YOUR INSTRUCTIONS: The entries are to be returned exactly as written.
(ENTRIES SHOWN)
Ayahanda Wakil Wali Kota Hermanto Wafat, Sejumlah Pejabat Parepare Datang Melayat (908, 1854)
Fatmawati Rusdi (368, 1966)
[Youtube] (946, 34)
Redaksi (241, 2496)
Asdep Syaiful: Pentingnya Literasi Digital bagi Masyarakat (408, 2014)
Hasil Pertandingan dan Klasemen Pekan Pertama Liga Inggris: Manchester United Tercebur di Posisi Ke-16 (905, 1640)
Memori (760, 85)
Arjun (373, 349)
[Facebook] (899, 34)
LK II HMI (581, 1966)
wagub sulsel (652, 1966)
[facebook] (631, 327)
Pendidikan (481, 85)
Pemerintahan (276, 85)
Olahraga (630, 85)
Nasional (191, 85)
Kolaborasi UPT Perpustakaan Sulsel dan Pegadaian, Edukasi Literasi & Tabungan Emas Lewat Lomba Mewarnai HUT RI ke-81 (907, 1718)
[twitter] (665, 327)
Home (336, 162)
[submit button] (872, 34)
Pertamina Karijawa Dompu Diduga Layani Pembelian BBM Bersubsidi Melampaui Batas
(End ENTRIES SHOWN)
RESULT OF THE TASK:
Ayahanda Wakil Wali Kota Hermanto Wafat, Sejumlah Pejabat Parepare Datang Melayat (908, 1854)
Fatmawati Rusdi (368, 1966)
[Youtube] (946, 34)
Redaksi (241, 2496)
Asdep Syaiful: Pentingnya Literasi Digital bagi Masyarakat (408, 2014)
Hasil Pertandingan dan Klasemen Pekan Pertama Liga Inggris: Manchester United Tercebur di Posisi Ke-16 (905, 1640)
Memori (760, 85)
Arjun (373, 349)
[Facebook] (899, 34)
LK II HMI (581, 1966)
wagub sulsel (652, 1966)
[facebook] (631, 327)
Pendidikan (481, 85)
Pemerintahan (276, 85)
Olahraga (630, 85)
Nasional (191, 85)
Kolaborasi UPT Perpustakaan Sulsel dan Pegadaian, Edukasi Literasi & Tabungan Emas Lewat Lomba Mewarnai HUT RI ke-81 (907, 1718)
[twitter] (665, 327)
Home (336, 162)
[submit button] (872, 34)
Pertamina Karijawa Dompu Diduga Layani Pembelian BBM Bersubsidi Melampaui Batas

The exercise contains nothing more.